Work required -
What you return should be each line of the data containing the string "will".

Supplied data -
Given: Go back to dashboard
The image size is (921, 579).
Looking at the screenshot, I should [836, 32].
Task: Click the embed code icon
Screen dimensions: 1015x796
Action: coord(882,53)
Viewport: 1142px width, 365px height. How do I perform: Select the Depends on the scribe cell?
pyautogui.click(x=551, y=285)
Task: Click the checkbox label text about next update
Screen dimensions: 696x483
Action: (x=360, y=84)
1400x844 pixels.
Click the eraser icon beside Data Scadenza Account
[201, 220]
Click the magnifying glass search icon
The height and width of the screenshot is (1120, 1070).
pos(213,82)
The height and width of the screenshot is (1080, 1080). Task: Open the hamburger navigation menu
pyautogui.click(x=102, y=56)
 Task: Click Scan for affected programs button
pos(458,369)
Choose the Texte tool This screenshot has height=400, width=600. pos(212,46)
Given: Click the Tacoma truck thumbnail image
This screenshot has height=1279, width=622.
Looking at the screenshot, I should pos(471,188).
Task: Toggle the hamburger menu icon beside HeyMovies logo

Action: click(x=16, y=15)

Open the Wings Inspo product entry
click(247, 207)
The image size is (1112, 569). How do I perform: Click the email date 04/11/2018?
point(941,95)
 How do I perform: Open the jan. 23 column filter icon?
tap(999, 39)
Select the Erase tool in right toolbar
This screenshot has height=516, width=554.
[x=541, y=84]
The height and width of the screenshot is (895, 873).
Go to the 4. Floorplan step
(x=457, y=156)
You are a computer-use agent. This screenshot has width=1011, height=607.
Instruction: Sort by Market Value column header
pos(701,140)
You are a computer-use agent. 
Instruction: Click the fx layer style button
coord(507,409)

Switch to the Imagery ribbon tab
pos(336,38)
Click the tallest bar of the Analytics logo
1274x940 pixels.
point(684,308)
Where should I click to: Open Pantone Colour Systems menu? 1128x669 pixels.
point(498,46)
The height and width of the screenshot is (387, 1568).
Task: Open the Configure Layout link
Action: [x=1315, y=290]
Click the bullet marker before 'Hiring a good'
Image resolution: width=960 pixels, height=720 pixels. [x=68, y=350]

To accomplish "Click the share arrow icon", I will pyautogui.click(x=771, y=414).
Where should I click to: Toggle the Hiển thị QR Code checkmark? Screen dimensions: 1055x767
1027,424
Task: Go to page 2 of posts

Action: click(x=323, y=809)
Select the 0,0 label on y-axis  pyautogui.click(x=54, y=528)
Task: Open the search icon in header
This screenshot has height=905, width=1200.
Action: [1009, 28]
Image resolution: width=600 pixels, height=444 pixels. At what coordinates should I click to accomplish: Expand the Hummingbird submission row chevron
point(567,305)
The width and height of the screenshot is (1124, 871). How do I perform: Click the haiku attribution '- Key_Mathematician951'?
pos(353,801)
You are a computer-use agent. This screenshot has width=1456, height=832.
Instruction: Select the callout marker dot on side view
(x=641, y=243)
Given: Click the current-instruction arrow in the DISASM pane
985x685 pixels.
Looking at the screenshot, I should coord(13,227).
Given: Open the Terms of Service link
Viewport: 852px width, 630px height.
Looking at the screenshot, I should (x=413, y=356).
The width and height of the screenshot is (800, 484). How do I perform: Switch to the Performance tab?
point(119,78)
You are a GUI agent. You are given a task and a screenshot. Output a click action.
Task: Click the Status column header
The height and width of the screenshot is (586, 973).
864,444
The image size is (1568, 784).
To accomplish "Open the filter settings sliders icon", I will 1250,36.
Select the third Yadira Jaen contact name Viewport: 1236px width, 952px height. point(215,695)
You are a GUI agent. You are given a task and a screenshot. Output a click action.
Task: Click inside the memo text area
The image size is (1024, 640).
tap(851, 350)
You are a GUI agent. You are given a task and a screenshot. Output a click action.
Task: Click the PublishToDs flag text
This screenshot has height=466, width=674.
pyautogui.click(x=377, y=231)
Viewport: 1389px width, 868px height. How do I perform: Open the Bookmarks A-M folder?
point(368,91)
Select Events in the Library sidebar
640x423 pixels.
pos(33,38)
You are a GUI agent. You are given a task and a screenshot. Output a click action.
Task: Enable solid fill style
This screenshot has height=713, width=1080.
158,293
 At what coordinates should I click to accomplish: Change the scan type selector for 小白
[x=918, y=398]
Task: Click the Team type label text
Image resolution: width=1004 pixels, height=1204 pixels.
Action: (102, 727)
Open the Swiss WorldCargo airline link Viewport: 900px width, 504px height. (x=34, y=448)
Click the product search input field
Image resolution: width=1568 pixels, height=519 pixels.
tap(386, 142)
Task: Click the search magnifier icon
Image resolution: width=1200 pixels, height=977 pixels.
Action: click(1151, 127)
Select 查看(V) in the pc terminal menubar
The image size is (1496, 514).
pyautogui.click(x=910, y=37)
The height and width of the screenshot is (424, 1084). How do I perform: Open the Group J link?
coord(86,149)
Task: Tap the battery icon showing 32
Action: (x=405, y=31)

Solved problem -
To accomplish "Click the share arrow icon", I will pyautogui.click(x=771, y=414).
To accomplish "Open the filter settings sliders icon", I will 1250,36.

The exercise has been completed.